Suena comprometedor. Hay que abortar esta
misión.
—No, gracias. Quizás otro día.
—Entonces te acompaño afuera.
Así lo hace y tú te pones más tembloroso
mientras más cerca tuyo camina. Tu brazo se roza contra el suyo y eso es
completamente intencional. No hay nadie en la calle. Sus vecinos no miran por
las ventanas. Ni siquiera hay perros.
Tragas saliva. Mario, como leyéndote la
mente, te pone en la esquina del paradero techado y tus pies se chocan contra
los de él. La pared a tu espalda está helada o eres tú el que tiene fiebre.
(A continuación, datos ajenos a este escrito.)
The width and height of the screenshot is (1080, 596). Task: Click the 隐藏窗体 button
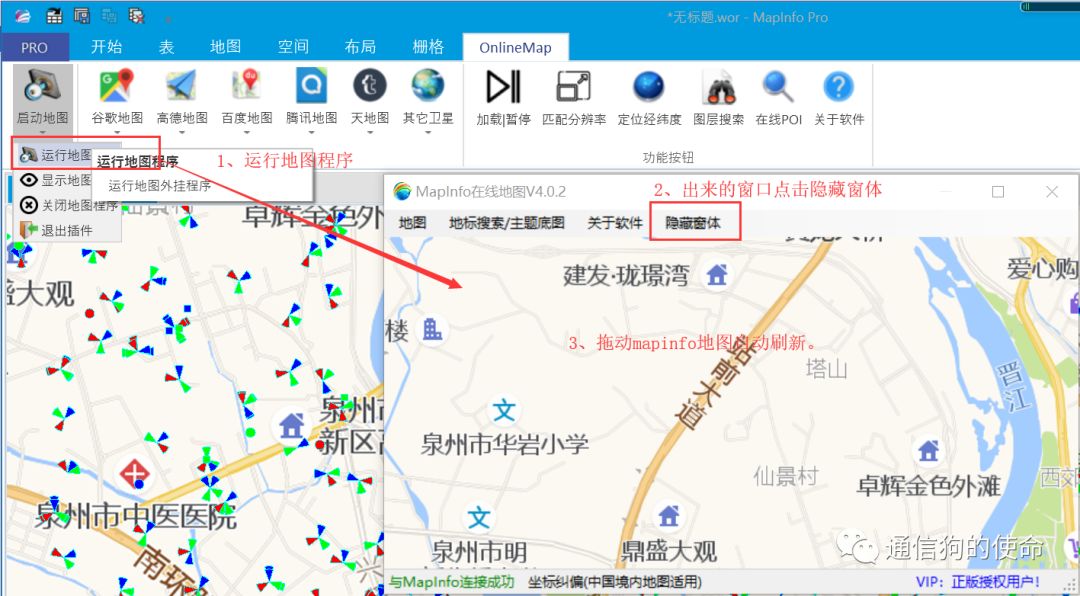695,222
Hasta tu sudor se siente frío.
Dile que no, Gaspar. Dile que no tienes la
fortaleza mental como para lidiar con algo así en este momento de tu vida. Lo
intentaste una vez y terminaste hiriendo a Adrián cuando este no lo merecía.
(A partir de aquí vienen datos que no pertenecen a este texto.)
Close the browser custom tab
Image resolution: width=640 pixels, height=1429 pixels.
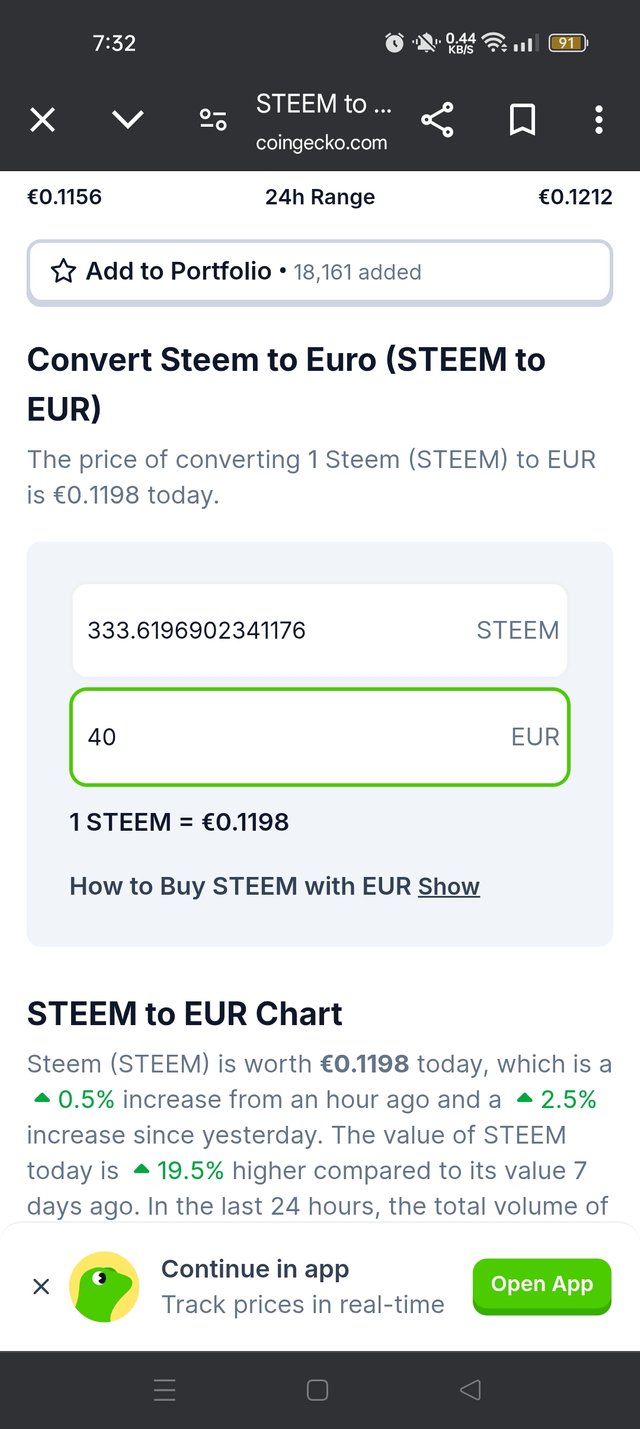tap(42, 121)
Eres muy mal partido y él te da algo de asco pero puede que sea solo repugnancia
ante ti mismo.
—¿Por qué esa cara? —ríe Mario. Te muerdes
los labios.
Te entierras los dedos en los muslos hasta
que te duele y luego besas a Mario de la manera más seca, bruta y atolondrada
posible de imaginar, con el mentón casi temblándote de miedo ante algo que
está dentro de ti mismo, y casi logras escuchar tus dientes chocar con los de
él. Te agarra de la cara para guiarte porque debe creer que es simplemente que
no sabes dar besos en lugar de que estas al borde de un ataque de ansiedad.
Mario te observa con cuidado cuando se
aleja, todavía con sus manos en toda tu cara. Sus dedos están demasiado secos y
cálidos y te sacudes su agarre antes de que te haga vomitar.
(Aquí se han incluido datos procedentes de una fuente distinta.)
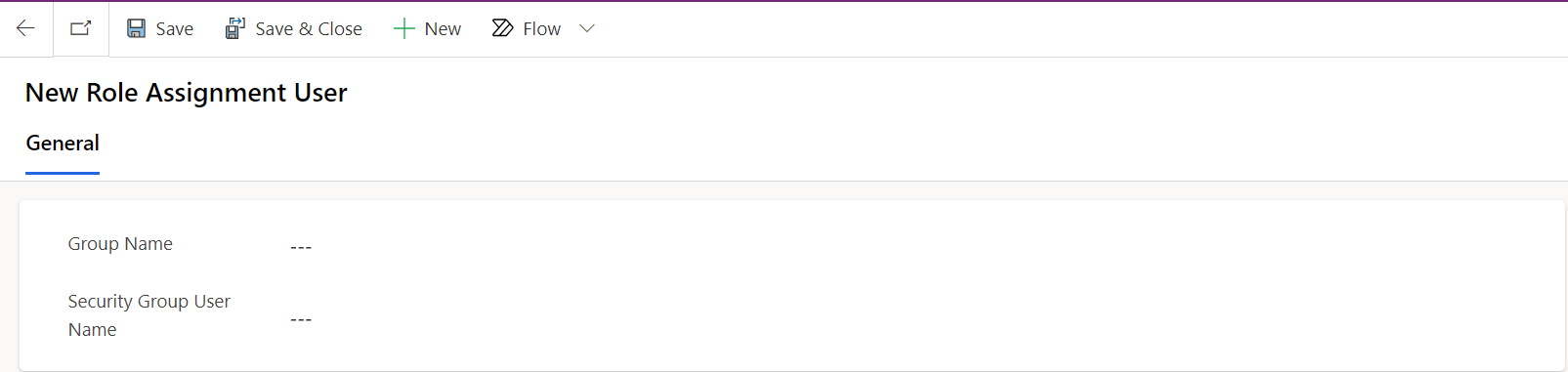
Task: Click the Flow arrow-shaped icon
Action: [x=502, y=28]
—Eres súper raro —te dice entre risitas.
—A mucha honra —logras susurrar con la
garganta apretada.
Te vas en la siguiente micro que pasa,
aunque no sabes a dónde cresta va, despidiéndote entre tartamudeos ante su
mirada estupefacta y casi ofendida. Qué estás haciendo, Gaspar. Todo esto es
muy mala idea. Tienes que parar.
Te sientes muy extraño. Sucio en las venas
y como si tu piel fuera de mentira. Te refriegas los ojos. Sudas frío y tu
cerebro se eleva en tu cráneo hasta que te cuesta tener los ojos abiertos. Le
cedes el asiento a una señora embarazada pero todo se mueve bajo tus pies. La
micro está volando.
Algo no está bien en tu cabeza, Gaspar.